Exact repetition of every entry is required.
# # # # #
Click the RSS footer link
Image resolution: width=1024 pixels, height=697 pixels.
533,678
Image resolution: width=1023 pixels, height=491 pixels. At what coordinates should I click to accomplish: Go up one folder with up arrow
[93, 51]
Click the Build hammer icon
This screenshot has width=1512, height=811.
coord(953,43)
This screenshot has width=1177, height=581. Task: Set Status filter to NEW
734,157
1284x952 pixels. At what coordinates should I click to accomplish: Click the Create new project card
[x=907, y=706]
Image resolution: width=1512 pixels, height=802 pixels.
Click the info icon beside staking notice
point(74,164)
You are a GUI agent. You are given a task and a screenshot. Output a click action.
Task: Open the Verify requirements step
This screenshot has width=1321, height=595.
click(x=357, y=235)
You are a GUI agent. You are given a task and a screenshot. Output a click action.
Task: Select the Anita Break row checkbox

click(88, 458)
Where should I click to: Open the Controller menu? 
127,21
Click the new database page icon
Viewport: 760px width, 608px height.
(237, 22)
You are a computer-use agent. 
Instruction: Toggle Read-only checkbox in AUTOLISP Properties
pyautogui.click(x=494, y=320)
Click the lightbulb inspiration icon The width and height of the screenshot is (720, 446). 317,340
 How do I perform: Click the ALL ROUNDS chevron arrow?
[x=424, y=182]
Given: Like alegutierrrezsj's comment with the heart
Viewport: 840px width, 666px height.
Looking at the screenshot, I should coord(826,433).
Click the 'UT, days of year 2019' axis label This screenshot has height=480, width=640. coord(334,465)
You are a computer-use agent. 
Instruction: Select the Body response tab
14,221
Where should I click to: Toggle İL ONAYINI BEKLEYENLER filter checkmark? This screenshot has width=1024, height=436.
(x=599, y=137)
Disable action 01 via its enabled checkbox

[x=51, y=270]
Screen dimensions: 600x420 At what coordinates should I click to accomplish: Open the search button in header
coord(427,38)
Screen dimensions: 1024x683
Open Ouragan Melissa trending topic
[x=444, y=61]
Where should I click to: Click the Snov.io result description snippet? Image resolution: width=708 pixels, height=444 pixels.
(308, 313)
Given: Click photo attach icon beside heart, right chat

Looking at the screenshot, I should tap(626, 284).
# # # # #
Output for this exercise:
Click the RSS footer link
Image resolution: width=1024 pixels, height=697 pixels.
533,678
Image resolution: width=1023 pixels, height=491 pixels. At what coordinates should I click to accomplish: Go up one folder with up arrow
[93, 51]
Click the Build hammer icon
This screenshot has width=1512, height=811.
coord(953,43)
This screenshot has width=1177, height=581. Task: Set Status filter to NEW
734,157
1284x952 pixels. At what coordinates should I click to accomplish: Click the Create new project card
[x=907, y=706]
Image resolution: width=1512 pixels, height=802 pixels.
Click the info icon beside staking notice
point(74,164)
You are a GUI agent. You are given a task and a screenshot. Output a click action.
Task: Open the Verify requirements step
This screenshot has width=1321, height=595.
click(x=357, y=235)
You are a GUI agent. You are given a task and a screenshot. Output a click action.
Task: Select the Anita Break row checkbox

click(88, 458)
Where should I click to: Open the Controller menu? 
127,21
Click the new database page icon
Viewport: 760px width, 608px height.
(237, 22)
You are a computer-use agent. 
Instruction: Toggle Read-only checkbox in AUTOLISP Properties
pyautogui.click(x=494, y=320)
Click the lightbulb inspiration icon The width and height of the screenshot is (720, 446). 317,340
 How do I perform: Click the ALL ROUNDS chevron arrow?
[x=424, y=182]
Given: Like alegutierrrezsj's comment with the heart
Viewport: 840px width, 666px height.
Looking at the screenshot, I should coord(826,433).
Click the 'UT, days of year 2019' axis label This screenshot has height=480, width=640. coord(334,465)
You are a computer-use agent. 
Instruction: Select the Body response tab
14,221
Where should I click to: Toggle İL ONAYINI BEKLEYENLER filter checkmark? This screenshot has width=1024, height=436.
(x=599, y=137)
Disable action 01 via its enabled checkbox

[x=51, y=270]
Screen dimensions: 600x420 At what coordinates should I click to accomplish: Open the search button in header
coord(427,38)
Screen dimensions: 1024x683
Open Ouragan Melissa trending topic
[x=444, y=61]
Where should I click to: Click the Snov.io result description snippet? Image resolution: width=708 pixels, height=444 pixels.
(308, 313)
Given: Click photo attach icon beside heart, right chat

Looking at the screenshot, I should tap(626, 284).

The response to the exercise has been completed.